The proceeds from the sale of Build America Bonds and tax-exempt bonds can be used only for capital projects. The taxable Build America Bonds carry higher interest rates for UC than tax-exempt bonds, but the higher rates will be offset by a federal subsidy covering 35 percent of qualifying interest costs. The result is a lower all-in interest cost, which includes the bond sale expenses and commissions, than if the bonds were sold at tax-exempt rates.
The bond sales will make it possible to move forward at all 10 UC campuses with approximately 70 projects, most of which are already under construction. Repayment sources for the financing have been identified, and many of the projects are expected to help generate revenues.
Among projects to be funded to completion are a life sciences building and police station at UCLA; a health and wellness facility and physical sciences building expansion at UC Davis; a biomedical and health sciences construction project at UC Berkeley; a cardiovascular research building at UC San Francisco; and campus housing at UC San Diego.
In addition to long-term revenue bonds, funding sources for facilities also include private gifts specifically designated for construction or renovation.
The preliminary offering document for the approximately $1.4 billion long-term bond sale was released as UC’s strong credit ratings were affirmed by Moody’s Investors Service (“Aa1” rating with stable outlook) and Standard & Poor’s (“AA” rating with stable outlook).
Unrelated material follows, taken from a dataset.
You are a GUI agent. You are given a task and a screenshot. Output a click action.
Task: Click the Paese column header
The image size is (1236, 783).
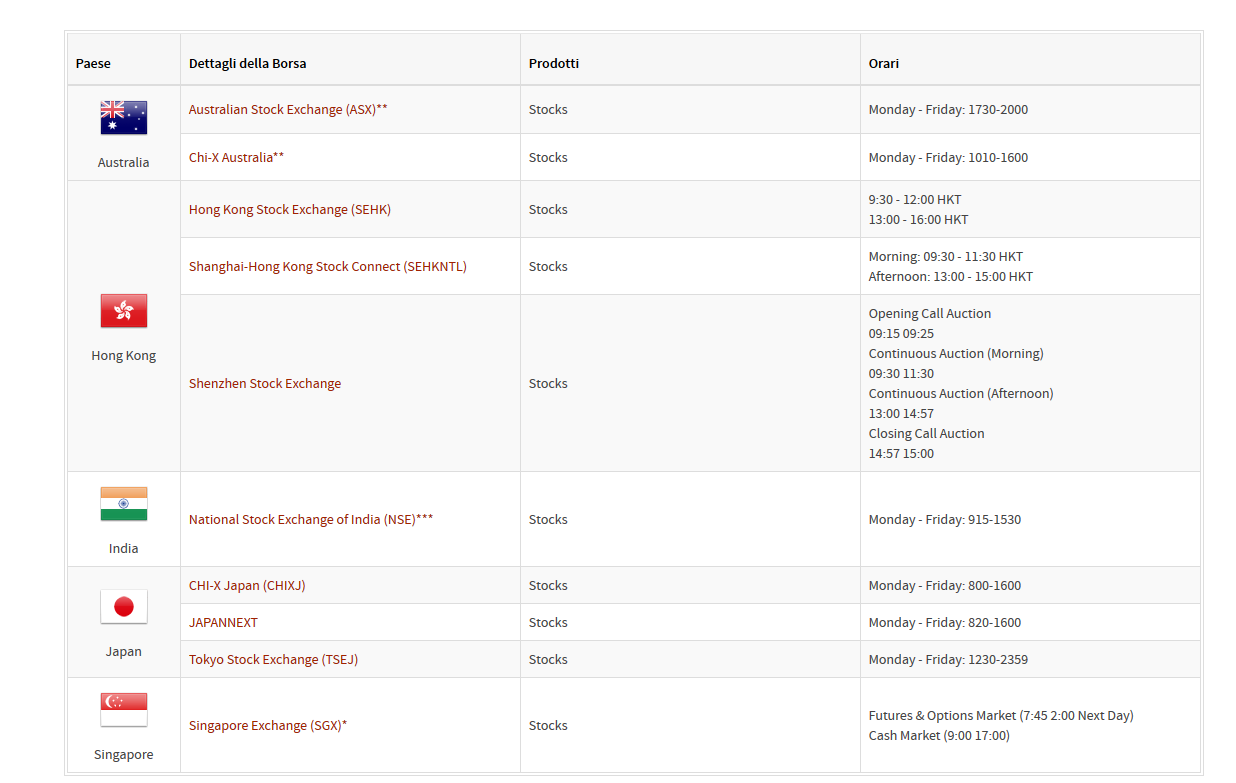tap(93, 64)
The Moody’s report, published Aug. 11, noted the impact of the state’s fiscal crisis on the UC system and stated that “despite expectations for rising capital investment and debt, we believe management and the board (of Regents) will remain prudent and focus on utilizing debt strategically in a challenging economic environment.”
With high credit ratings providing efficient access to public capital markets, the University of California also used commercial paper – short-term notes with currently advantageous interest rates – for a transaction with the state last week that facilitated completion of voter-approved building projects at eight campuses. The state had suspended funding of vital capital projects essential to UC’s education, research and public service mission. The university raised $199.8 million through the sale of short-term commercial paper and purchased a state general obligation bond, enabling the state to resume funding of the most time-sensitive projects. The state is obligated to repay the money to UC, with 3.2 percent interest, within three years. Interest rates on the commercial paper issued by UC to fund the purchase of the general obligation bond are lower today than the bond-related interest to be paid to UC by the state.
In addition, UC used commercial paper this year to manage cash flow while awaiting deferred payments from the state for operating expenses. Once the state makes a payment to the university, UC expects to pay down a corresponding portion of its outstanding commercial paper.
The university, however, does not intend to borrow money to cover costs without an identified repayment source, or to replace the more than $800 million eliminated from the state’s core funding to UC, Taylor said. To use such a method to avoid furloughs or other spending cuts at campuses, in effect, would create indebtedness to pay operating expenses without a means to repay it, he explained.